RPG Therapy: How Role-Playing Games Quietly Helped My Anxiety

How RPG Therapy Sneaks Up on You (In a Good Way)

I’ve had anxiety for as long as I can remember. I replay conversations in my head like post-game analysis. If someone replies “okay,” I assume I’ve ruined the friendship. My brain loves worst-case scenarios the way some people love plot twists.

I didn’t start playing Role Playing Games (RPGs) for therapy. I started because magic swords are cool and rolling dice feels dramatic. But somewhere between planning a dungeon rescue and arguing whether to open the suspicious glowing door, I realized something strange: this hobby was helping my anxiety in ways I didn’t expect.

According to NeuroLaunch’s article on RPG therapy, therapists actually use role-playing games to help people build emotional regulation, social skills, confidence, and teamwork. 

When I read that, I had a moment of, “Wait… are we accidentally doing therapy every Friday night?”

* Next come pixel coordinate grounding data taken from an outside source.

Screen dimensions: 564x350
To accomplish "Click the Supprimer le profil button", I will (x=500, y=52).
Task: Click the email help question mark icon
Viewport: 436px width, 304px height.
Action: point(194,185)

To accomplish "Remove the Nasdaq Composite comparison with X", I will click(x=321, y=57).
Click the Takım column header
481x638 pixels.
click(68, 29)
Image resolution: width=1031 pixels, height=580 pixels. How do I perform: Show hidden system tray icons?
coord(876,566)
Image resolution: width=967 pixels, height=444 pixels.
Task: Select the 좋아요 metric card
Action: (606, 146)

Practising Bravery Without Real-Life Fallout

One time, I had to give a speech in real life and spent three days panicking about it. That same week in our campaign, my character—a very confident bard—had to negotiate with a suspicious town leader. My heart was racing when it was my turn to speak, even though it was fictional.

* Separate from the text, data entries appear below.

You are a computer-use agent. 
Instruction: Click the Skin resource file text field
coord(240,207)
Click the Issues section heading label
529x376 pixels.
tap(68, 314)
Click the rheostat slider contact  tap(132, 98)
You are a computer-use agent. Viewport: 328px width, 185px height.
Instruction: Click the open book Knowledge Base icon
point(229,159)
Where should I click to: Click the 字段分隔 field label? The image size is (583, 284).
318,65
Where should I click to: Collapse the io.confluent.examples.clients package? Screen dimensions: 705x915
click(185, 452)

But here’s what happened: I said my lines. I stumbled a little. The Game Master nodded. The dice rolled. The story continued.

Nothing exploded.

NeuroLaunch explains that RPG therapy works partly because it allows people to face situations in a safe, structured environment. You get to try something scary—like speaking up—without real-world consequences. My brain still felt the fear, but it also learned, “Oh. That wasn’t fatal.”

That lesson slowly began to transfer to real life.

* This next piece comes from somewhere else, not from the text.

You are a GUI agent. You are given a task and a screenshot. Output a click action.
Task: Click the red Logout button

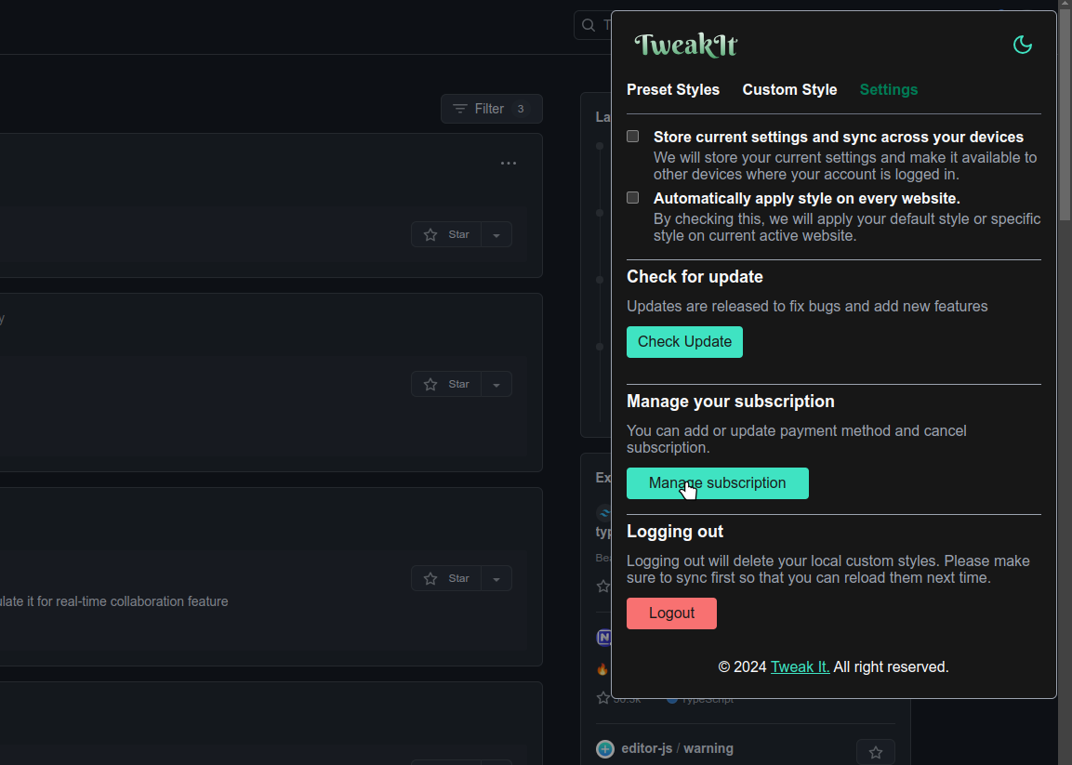tap(671, 613)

Social Skills Without the Awkward Guessing Game

Small talk stresses me out. I never know when to jump in or if I’m talking too much. But in an RPG session, there are turns. There’s a goal. There’s a problem to solve.

Instead of thinking, “Am I being weird?” I’m thinking, “How do we defeat this monster?”

RPG therapy improves communication and teamwork because players must listen, respond, and collaborate inside the story. I’ve noticed that too. When you’ve planned a battle strategy together or survived a chaotic encounter, bonding happens naturally. 

Learning to Handle Big Feelings Through Pretend Ones

In one campaign, my character lost an in-game mentor. It was fictional, but I still felt sad. I realized later that I was processing some of my own feelings about change and loss.

RPG therapy uses this exact idea: you explore emotions safely through characters. When something intense happens in the story, you get to feel it—but with enough distance that it’s manageable. It’s like emotional training wheels.

Instead of bottling things up, you work through them inside the adventure.

Getting Used to Uncertainty (Yes, Really)

Anxiety hates uncertainty. Dice are pure uncertainty. You can plan perfectly and still roll a 1.

I used to get frustrated when that happened. Now I just shrug and ask, “Okay, what’s Plan B?”

That shift matters. The same article explains that RPGs help build resilience because players must adapt when things don’t go as planned. You can’t control the roll, but you can control your response.

That’s a skill I wish I’d learned earlier in life.

Leveling Up Feels Real

The first few sessions of any campaign are rough. Your character is weak. You barely survive basic encounters. But over time, you level up. You gain abilities. You handle things that used to overwhelm you.

Anxiety often tells me I’ll never change. But when I look at my character sheet and see progress, it reminds me that growth is possible. It doesn’t happen instantly. It happens one session at a time.

RPGs didn’t magically cure my anxiety like a spell scroll of Cure All. I still overthink. I still get nervous with social interactions. But they gave me a practice space—a safe arena to try bravery, handle failure, work with others, and sit with uncertainty and not run from it.

Week after week, session after session, I gathered small pieces of evidence that I can handle discomfort and keep going anyway. And for someone whose brain constantly predicts disaster, that steady, repeated proof might be the most powerful loot drop of all.